Mmm...this looks perfect. How did you know? When I'm home alone I make a huge pot of some favorite vegetable and find one little "something else" (a few little pieces of sausage or half of a left over chicken breast). I'm trying this.

posted by Joanne on 2006-10-23 11:27:41

I love kale. I usually mix it with mashed potatoes to make colcannon. I think I might try your recipe sometime this week since the weather just suddenly turned cold on us (a little earlier than usual). A little chopped sausage might make it even more hearty. :)

Brussel sprouts are definitely something I wind up having to eat alone. Everyone I know utterly hates them. I like to cut them up and make something akin to a green bean casserole with them.

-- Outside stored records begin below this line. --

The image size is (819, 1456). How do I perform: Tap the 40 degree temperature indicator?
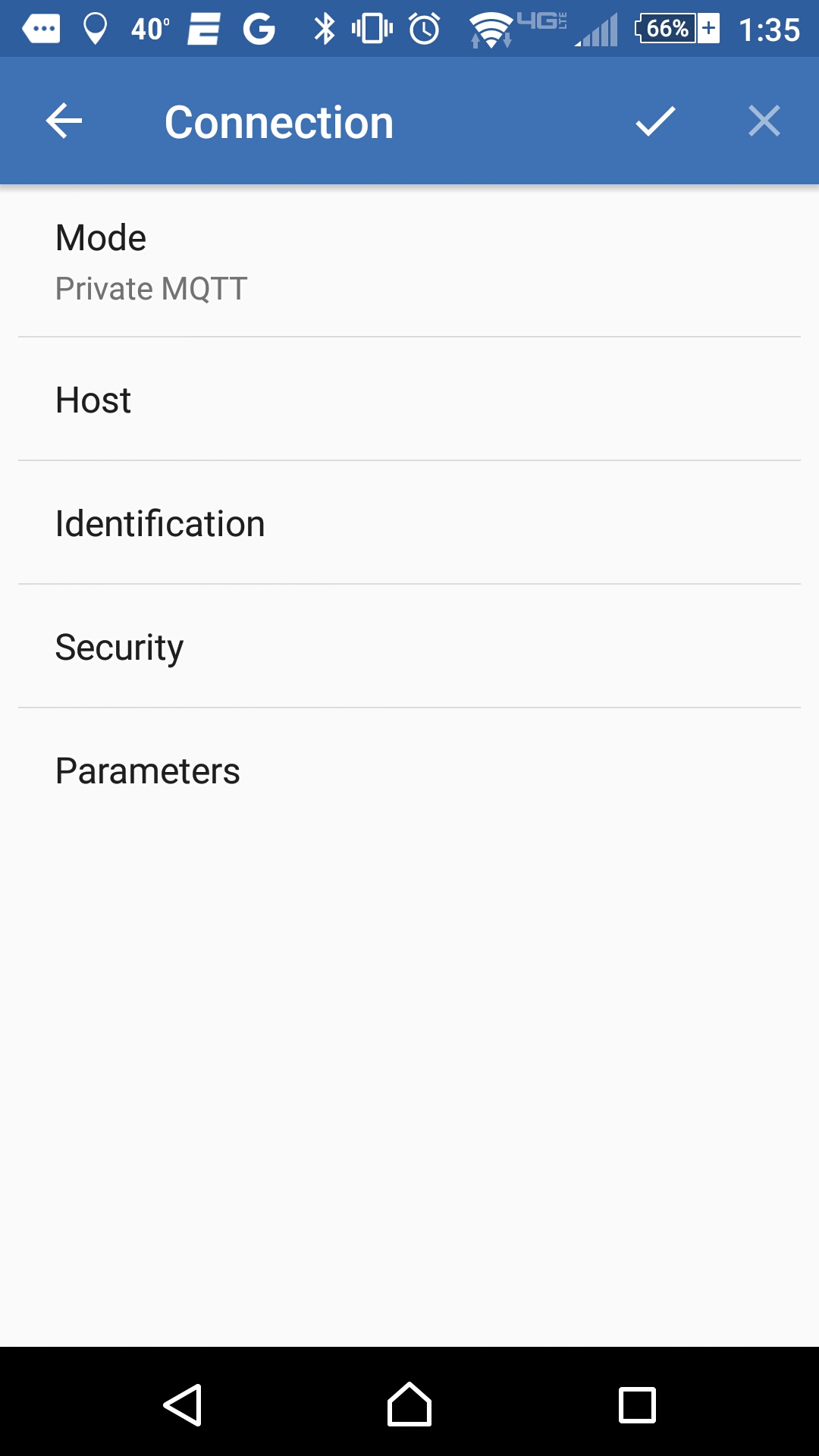(149, 28)
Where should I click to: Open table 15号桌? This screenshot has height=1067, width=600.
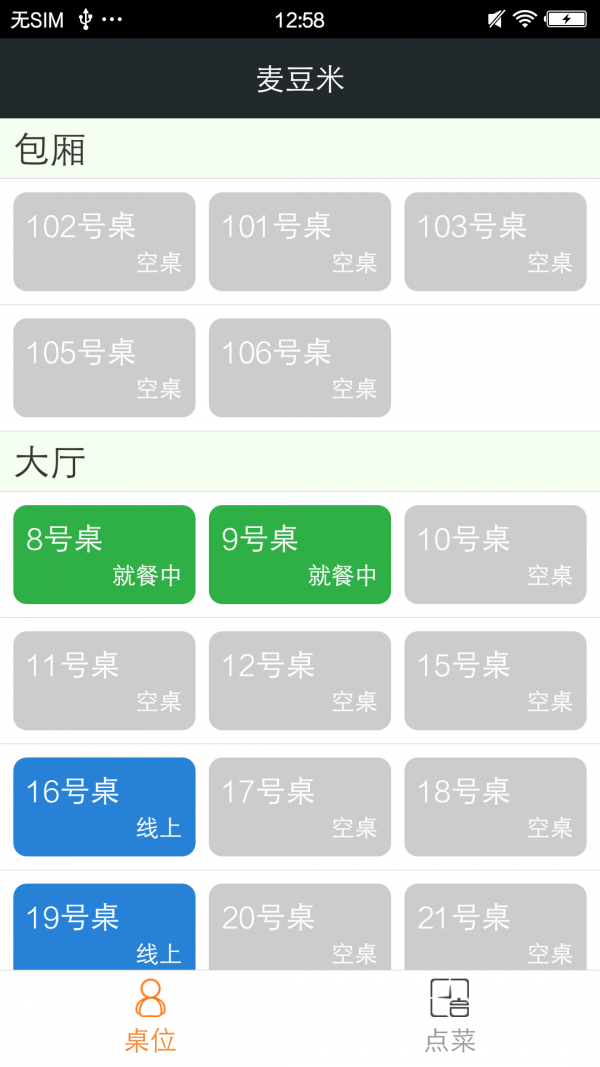pos(495,680)
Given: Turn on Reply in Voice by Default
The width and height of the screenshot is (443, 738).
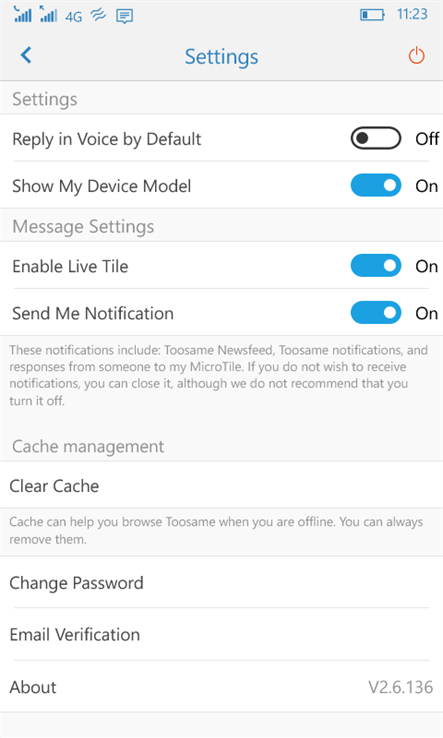Looking at the screenshot, I should 376,138.
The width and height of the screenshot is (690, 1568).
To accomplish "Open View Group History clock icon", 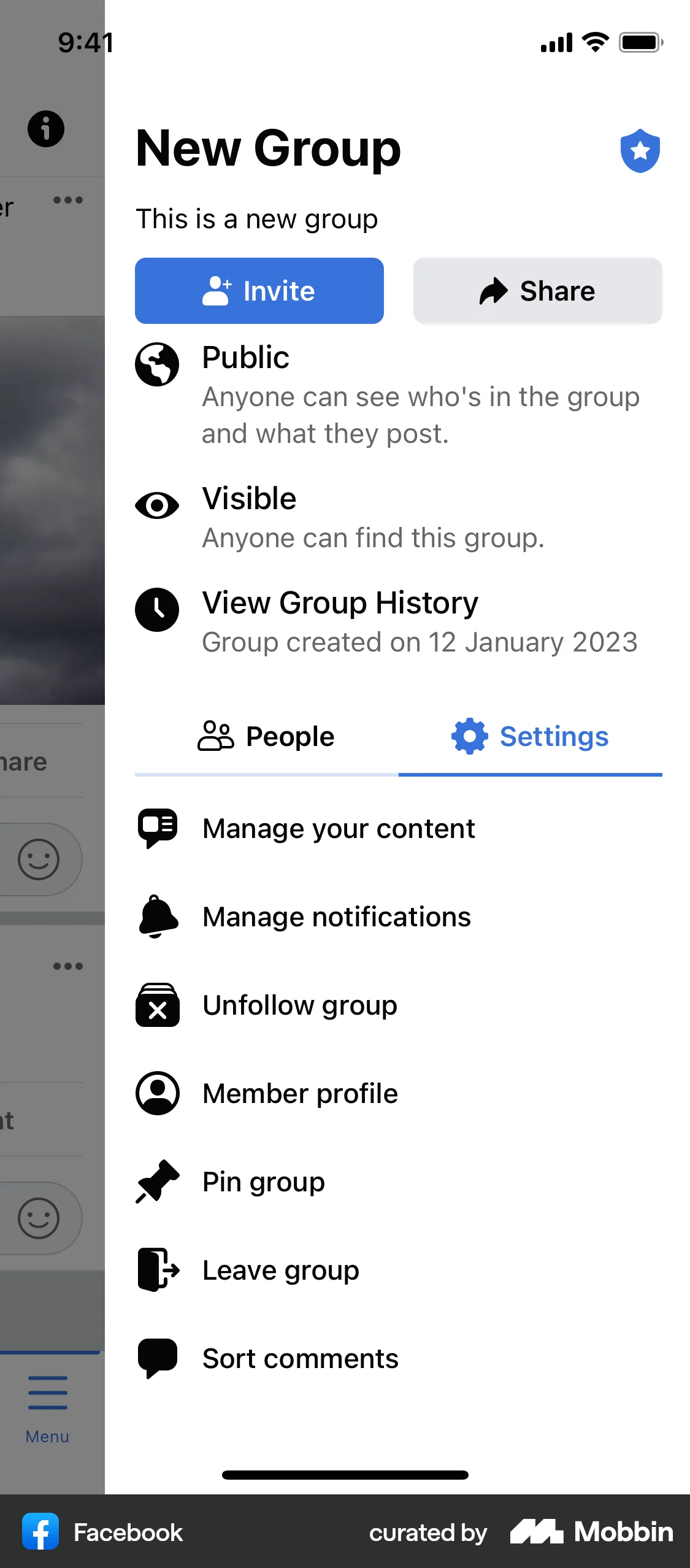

posted by verily on 2006-10-23 12:09:17

Verily, I like the sausage idea.

I have to eat brussel sprouts alone too. I like them roasted with garlic and olive oil.

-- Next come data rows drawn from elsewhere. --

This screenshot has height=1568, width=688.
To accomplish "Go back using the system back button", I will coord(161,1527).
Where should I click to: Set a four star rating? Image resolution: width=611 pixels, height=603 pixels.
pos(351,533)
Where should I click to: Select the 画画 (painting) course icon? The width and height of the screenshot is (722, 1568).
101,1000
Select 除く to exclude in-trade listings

Check out this brussel sprout recipe from The Little Owl chef from Martha's show last week:
http://www.marthastewart.com/page.jhtml?type=content&id=recipe4880138&layout=martha

I don't know if I have the energy to peel leaves off brussel sprouts for a crowd that probably won't like them, but a variation on this recipe could be another great dinner for one.

posted by Chris on 2006-10-23 12:16:22

Mmmm.. brussel sprouts.

I always end up having to eat mine alone as well, but I do mine in a faux asian/stirfry way.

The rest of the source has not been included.